> Set exercise
Filter the data below, keeping every line that contains the word "checkbox" and copying each one unchanged. Matching is case-sensitive.

> Supplied material
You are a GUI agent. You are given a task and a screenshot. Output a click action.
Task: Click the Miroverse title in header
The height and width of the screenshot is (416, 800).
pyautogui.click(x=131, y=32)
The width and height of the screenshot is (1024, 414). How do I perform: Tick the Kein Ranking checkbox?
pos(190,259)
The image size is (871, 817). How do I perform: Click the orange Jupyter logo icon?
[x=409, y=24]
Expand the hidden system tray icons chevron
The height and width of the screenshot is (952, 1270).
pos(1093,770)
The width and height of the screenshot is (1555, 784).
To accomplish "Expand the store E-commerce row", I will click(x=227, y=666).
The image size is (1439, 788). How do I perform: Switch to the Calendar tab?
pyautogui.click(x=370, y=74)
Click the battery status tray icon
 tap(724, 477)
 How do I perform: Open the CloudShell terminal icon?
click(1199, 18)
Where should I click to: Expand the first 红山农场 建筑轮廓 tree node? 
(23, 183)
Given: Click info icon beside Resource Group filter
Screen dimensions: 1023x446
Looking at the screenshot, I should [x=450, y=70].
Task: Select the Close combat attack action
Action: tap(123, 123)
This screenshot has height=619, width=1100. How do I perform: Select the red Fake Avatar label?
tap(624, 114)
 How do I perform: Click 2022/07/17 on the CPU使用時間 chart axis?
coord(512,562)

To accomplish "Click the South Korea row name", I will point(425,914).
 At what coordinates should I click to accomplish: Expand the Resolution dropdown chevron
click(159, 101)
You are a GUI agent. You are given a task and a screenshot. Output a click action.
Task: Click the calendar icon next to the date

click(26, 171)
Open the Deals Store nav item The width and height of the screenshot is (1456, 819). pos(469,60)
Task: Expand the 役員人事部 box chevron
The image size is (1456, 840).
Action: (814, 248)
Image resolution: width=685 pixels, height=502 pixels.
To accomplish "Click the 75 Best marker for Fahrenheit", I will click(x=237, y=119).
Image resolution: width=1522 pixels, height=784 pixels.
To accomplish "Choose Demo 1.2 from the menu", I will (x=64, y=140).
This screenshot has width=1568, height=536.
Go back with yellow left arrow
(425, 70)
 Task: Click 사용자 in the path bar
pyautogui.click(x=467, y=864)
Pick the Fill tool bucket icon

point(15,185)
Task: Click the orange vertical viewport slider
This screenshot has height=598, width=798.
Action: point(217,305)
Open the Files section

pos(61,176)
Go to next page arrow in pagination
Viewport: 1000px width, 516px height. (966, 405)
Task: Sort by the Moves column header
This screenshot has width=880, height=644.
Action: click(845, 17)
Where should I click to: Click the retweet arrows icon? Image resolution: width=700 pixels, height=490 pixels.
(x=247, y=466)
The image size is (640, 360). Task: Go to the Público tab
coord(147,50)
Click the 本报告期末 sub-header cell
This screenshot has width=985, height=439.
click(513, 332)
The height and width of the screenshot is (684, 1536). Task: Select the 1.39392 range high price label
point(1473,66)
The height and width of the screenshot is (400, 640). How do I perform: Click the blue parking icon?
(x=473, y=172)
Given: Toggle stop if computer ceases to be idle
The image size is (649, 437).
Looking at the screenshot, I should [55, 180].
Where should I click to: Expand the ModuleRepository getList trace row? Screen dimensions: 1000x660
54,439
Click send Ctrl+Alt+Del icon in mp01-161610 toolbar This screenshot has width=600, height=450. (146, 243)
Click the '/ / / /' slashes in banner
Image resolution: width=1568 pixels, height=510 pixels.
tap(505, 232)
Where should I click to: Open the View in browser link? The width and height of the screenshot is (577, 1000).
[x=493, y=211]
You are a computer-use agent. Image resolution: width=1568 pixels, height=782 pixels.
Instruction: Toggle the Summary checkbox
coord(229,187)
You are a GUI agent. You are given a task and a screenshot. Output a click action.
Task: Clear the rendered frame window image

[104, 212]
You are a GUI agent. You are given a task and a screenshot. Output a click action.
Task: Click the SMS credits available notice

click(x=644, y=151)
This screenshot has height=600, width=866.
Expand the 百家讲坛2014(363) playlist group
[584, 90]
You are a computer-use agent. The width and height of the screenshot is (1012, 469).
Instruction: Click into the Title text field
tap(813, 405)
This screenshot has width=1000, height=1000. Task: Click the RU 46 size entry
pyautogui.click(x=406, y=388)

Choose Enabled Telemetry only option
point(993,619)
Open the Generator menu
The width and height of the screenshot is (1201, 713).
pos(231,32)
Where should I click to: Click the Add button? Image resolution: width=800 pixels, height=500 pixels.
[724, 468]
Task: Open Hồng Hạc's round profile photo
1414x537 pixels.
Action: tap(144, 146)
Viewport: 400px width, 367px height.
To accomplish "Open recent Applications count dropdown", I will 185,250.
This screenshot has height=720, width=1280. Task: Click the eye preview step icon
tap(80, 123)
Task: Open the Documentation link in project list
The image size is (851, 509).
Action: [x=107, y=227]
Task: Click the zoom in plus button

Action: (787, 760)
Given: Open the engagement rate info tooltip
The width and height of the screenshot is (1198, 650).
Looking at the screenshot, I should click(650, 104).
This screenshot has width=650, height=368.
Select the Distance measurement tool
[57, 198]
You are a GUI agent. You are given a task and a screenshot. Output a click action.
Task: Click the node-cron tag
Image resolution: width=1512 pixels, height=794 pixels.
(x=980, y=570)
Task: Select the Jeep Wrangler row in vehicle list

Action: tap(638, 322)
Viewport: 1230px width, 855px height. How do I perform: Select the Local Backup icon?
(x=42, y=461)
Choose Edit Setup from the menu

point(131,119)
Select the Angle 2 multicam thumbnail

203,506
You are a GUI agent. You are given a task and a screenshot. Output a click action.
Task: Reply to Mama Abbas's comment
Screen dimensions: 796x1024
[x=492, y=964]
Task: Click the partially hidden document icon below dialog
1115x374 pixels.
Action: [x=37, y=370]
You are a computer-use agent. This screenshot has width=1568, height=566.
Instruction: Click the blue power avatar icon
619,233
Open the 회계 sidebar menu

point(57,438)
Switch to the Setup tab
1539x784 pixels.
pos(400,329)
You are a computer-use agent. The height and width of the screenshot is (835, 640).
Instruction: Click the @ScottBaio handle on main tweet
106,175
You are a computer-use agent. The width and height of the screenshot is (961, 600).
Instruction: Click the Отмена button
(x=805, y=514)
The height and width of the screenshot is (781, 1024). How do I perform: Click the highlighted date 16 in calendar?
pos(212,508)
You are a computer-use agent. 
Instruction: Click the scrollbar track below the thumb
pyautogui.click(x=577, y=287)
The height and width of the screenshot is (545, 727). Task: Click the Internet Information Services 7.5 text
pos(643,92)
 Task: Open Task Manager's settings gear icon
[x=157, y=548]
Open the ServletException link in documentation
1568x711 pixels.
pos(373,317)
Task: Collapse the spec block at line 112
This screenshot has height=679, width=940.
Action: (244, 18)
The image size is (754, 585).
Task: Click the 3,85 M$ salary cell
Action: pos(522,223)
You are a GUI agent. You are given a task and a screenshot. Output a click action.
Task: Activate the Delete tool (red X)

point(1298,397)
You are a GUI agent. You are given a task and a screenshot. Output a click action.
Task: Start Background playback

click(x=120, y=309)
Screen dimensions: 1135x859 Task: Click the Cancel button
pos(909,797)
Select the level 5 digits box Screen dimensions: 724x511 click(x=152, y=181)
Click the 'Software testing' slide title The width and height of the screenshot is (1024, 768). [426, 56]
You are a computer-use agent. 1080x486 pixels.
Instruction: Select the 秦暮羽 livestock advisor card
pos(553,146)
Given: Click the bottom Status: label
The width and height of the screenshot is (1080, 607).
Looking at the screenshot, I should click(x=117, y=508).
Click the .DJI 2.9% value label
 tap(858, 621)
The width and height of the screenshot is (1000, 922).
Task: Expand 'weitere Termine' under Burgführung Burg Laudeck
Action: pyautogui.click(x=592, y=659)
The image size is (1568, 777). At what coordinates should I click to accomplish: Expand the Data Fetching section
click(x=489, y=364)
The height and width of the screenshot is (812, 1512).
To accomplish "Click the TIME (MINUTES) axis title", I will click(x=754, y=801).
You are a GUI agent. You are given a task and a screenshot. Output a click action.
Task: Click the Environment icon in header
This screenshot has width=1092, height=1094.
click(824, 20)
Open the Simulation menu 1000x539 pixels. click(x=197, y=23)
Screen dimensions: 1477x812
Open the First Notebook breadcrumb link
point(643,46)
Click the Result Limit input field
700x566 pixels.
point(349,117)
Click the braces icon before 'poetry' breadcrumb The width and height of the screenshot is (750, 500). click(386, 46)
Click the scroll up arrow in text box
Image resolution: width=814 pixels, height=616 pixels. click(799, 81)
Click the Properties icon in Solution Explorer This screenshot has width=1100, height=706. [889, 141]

> Solved exercise
The width and height of the screenshot is (1024, 414). How do I perform: Tick the Kein Ranking checkbox?
Instruction: Toggle the Summary checkbox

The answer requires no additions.